> _Given information_
++++++

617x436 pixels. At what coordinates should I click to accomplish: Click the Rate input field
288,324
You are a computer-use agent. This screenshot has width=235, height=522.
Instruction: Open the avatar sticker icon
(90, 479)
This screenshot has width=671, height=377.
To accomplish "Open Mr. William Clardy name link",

++++++

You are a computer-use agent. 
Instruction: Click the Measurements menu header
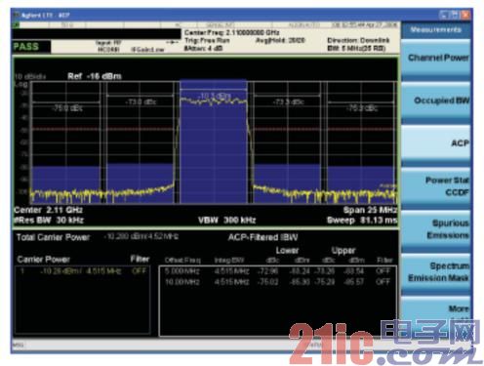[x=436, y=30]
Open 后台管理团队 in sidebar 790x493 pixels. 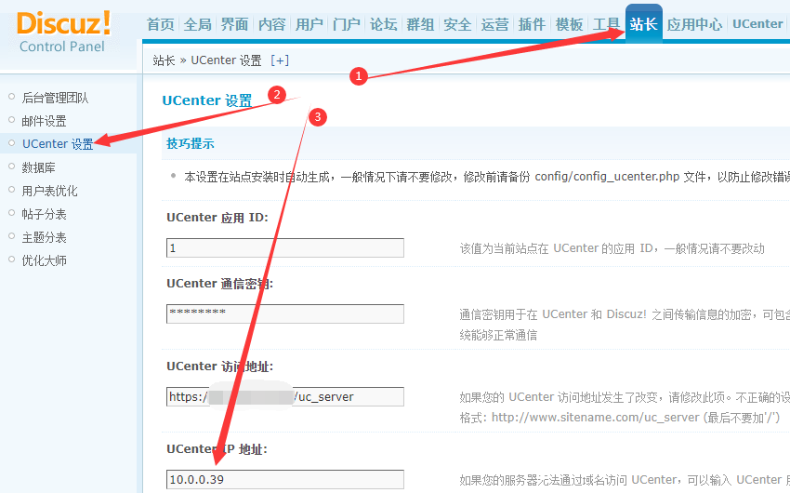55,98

++++++

From the line containing "617x436 pixels. At" down to the line containing "Mr. William Clardy" in the material above, reproduce every line exactly, including the two end lines.

617x436 pixels. At what coordinates should I click to accomplish: Click the Rate input field
288,324
You are a computer-use agent. This screenshot has width=235, height=522.
Instruction: Open the avatar sticker icon
(90, 479)
This screenshot has width=671, height=377.
To accomplish "Open Mr. William Clardy name link",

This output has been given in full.